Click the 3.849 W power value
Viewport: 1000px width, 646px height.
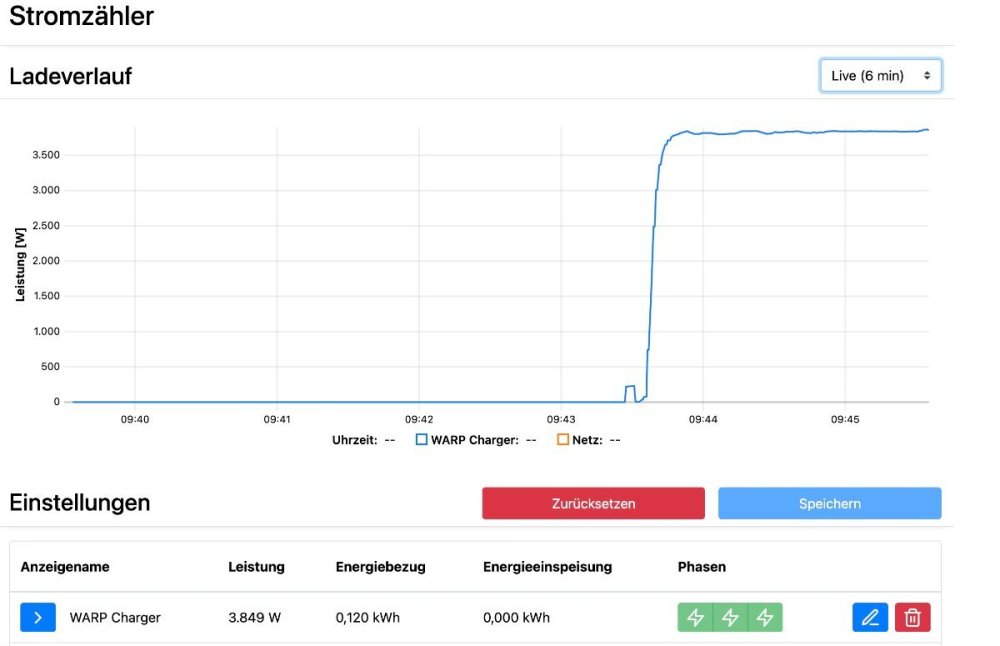pyautogui.click(x=254, y=618)
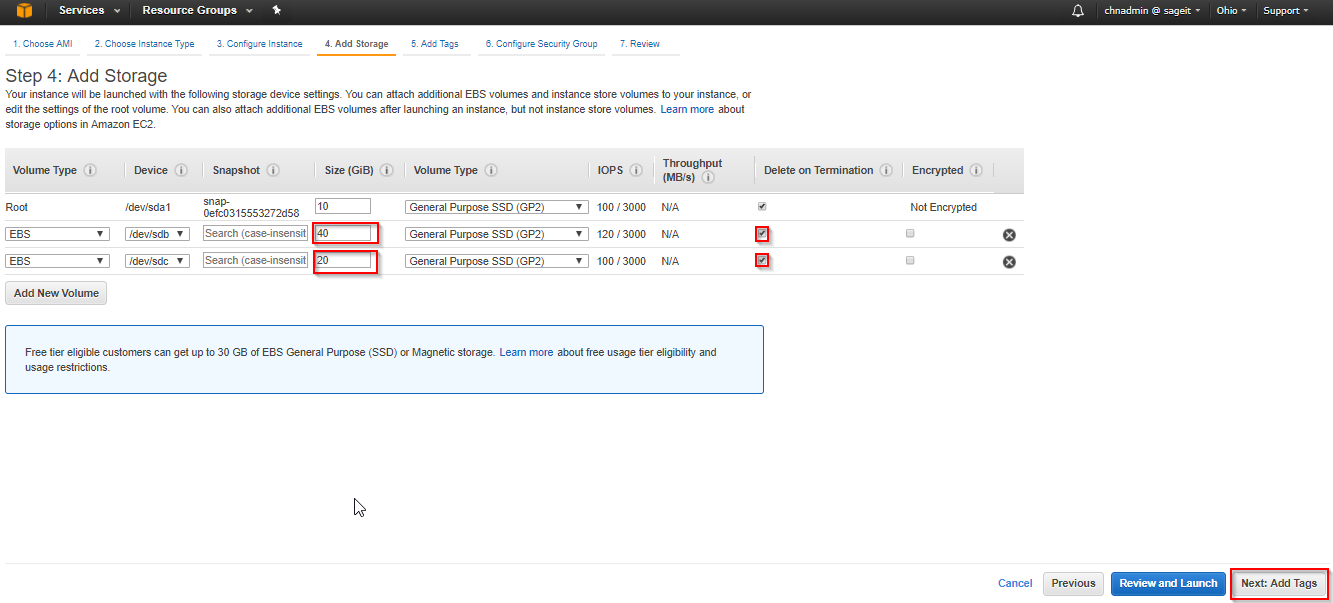Remove the /dev/sdc volume row
Image resolution: width=1333 pixels, height=603 pixels.
[1009, 262]
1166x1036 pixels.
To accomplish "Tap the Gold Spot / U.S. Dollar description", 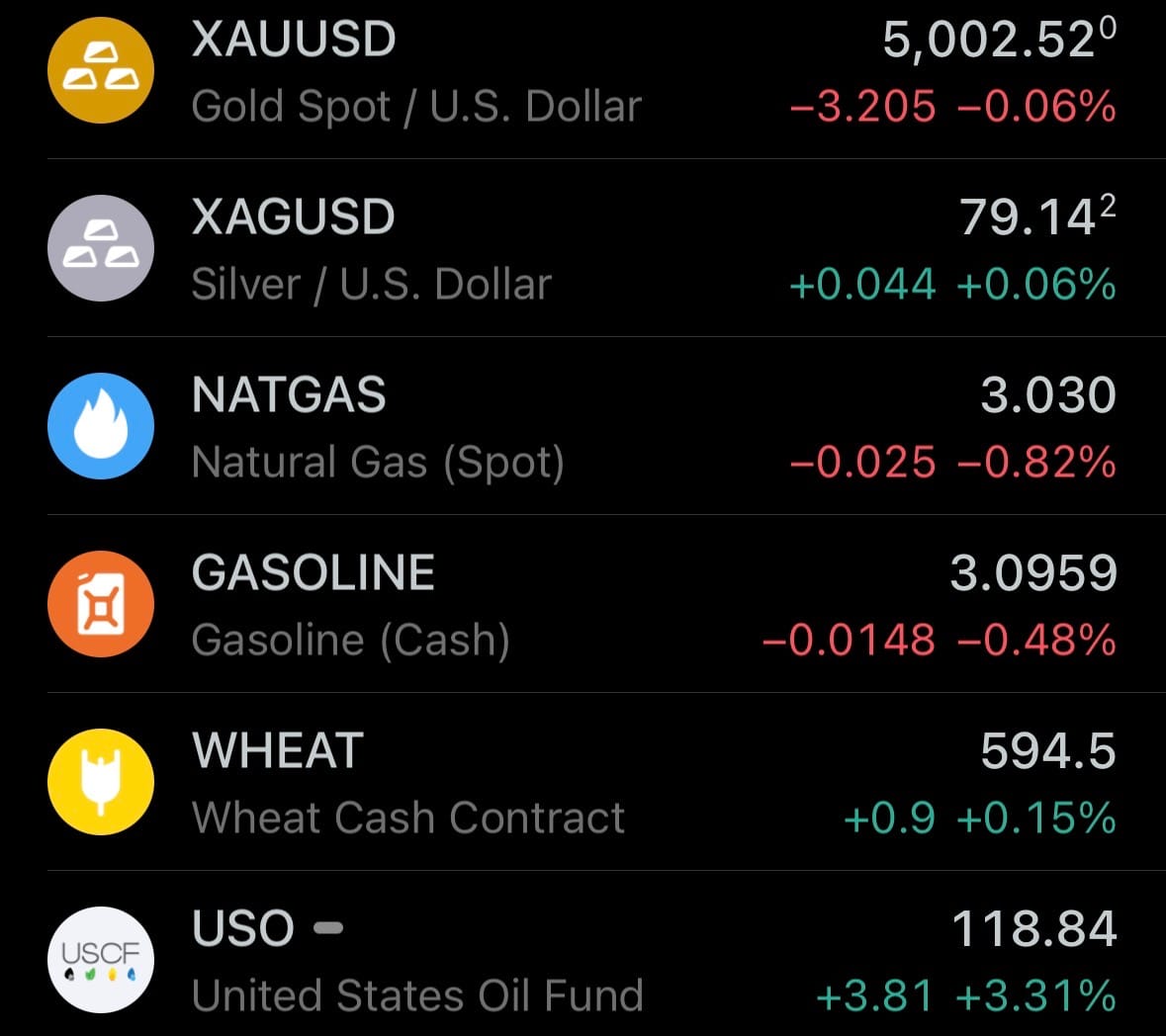I will click(416, 106).
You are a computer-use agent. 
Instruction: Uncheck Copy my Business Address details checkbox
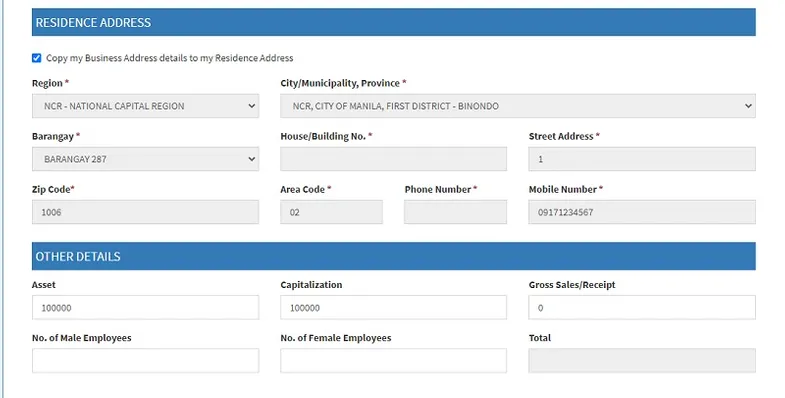tap(37, 58)
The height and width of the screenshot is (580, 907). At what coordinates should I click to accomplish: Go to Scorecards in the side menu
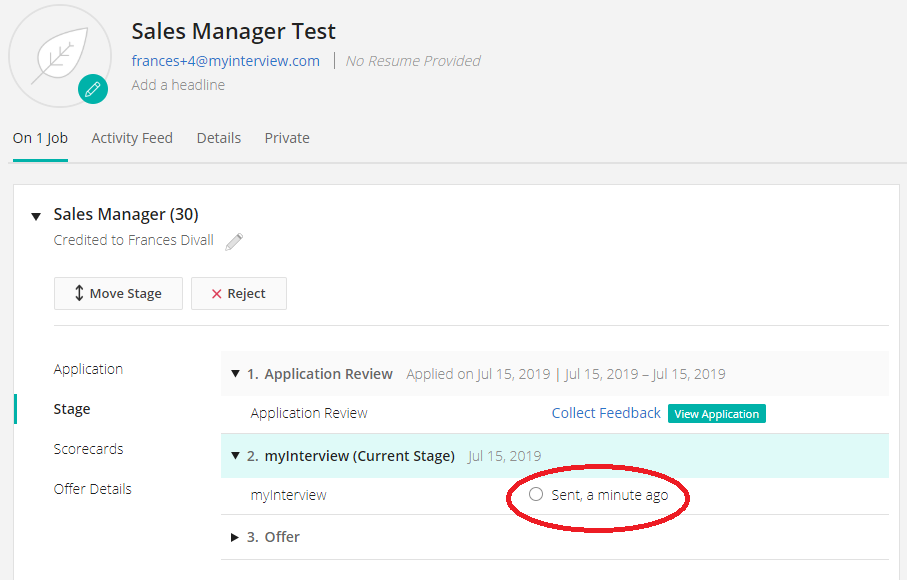[x=88, y=449]
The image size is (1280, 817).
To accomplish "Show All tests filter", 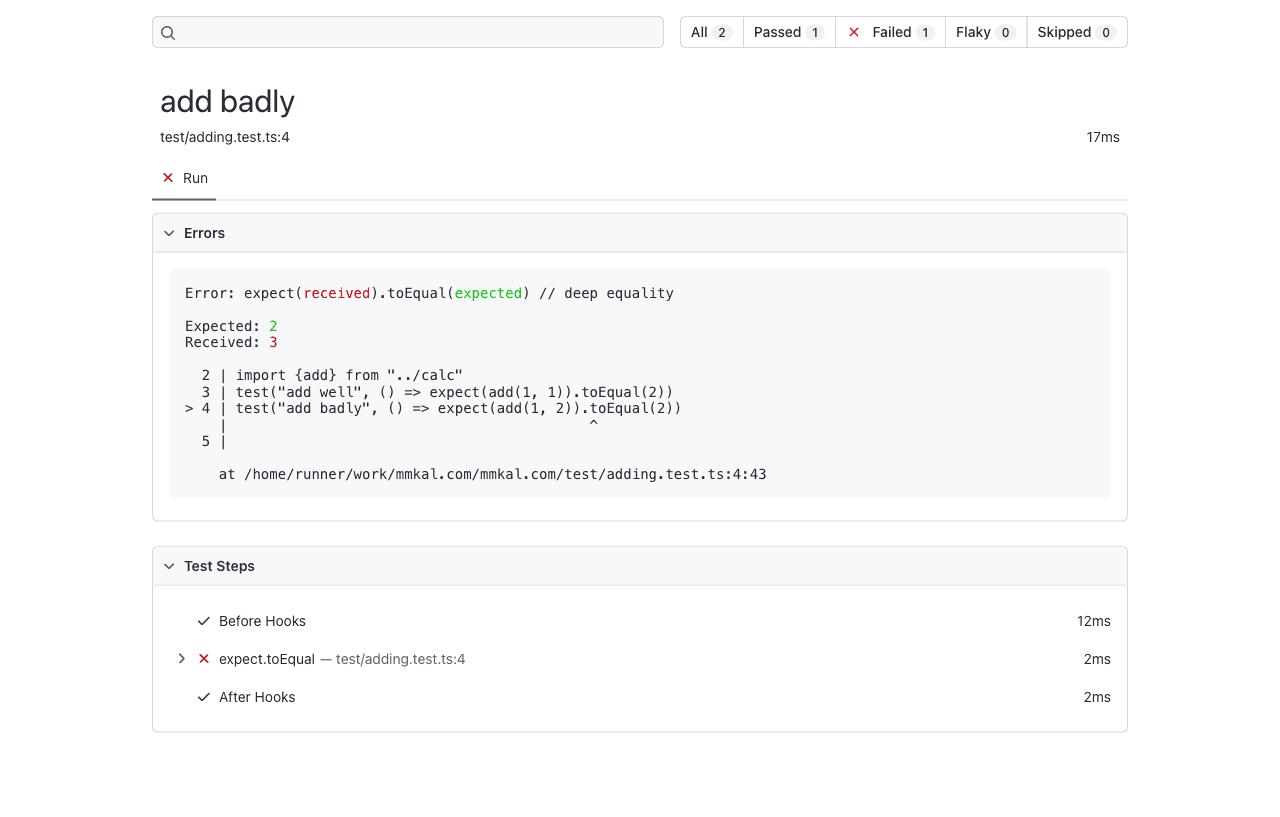I will [x=711, y=32].
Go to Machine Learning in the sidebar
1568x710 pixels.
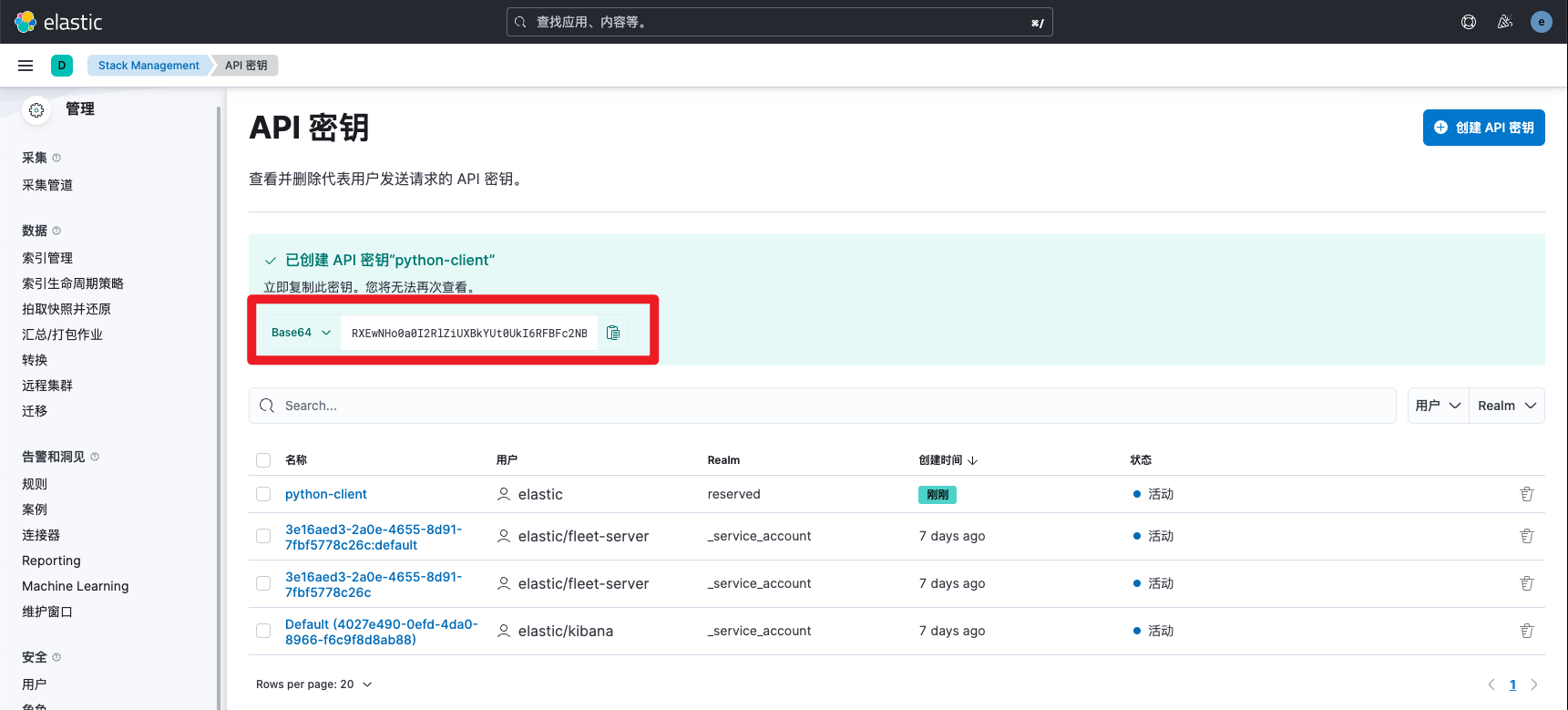[76, 586]
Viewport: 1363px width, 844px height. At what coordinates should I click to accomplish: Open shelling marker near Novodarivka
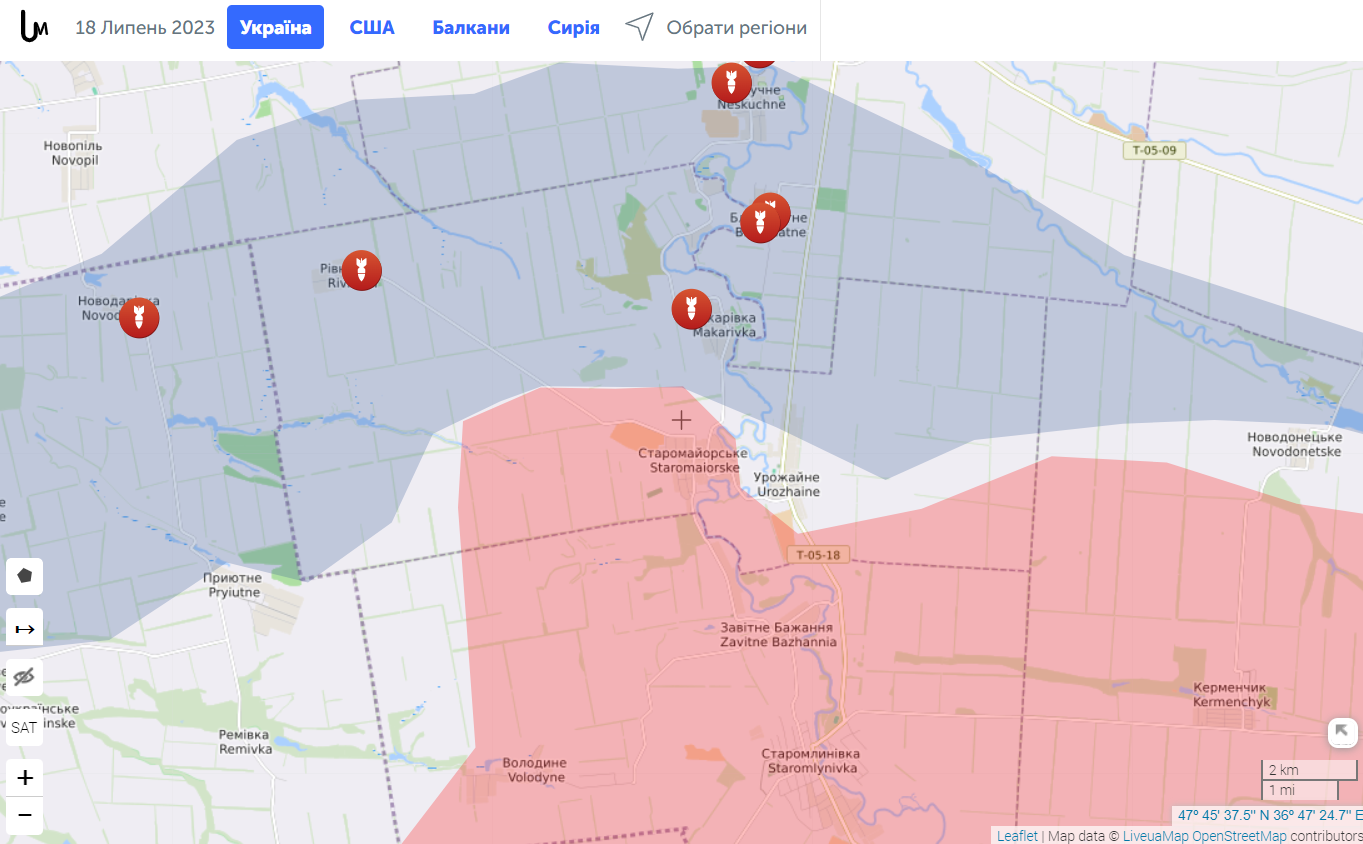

# Exercise description:
Your task is to reproduce exactly the lines from the one with "Go to Machine Learning in the sidebar" to the end of the material, both included, with the pictures left out.

# Result of the exercise:
Go to Machine Learning in the sidebar
1568x710 pixels.
[76, 586]
Viewport: 1363px width, 844px height. At what coordinates should I click to accomplish: Open shelling marker near Novodarivka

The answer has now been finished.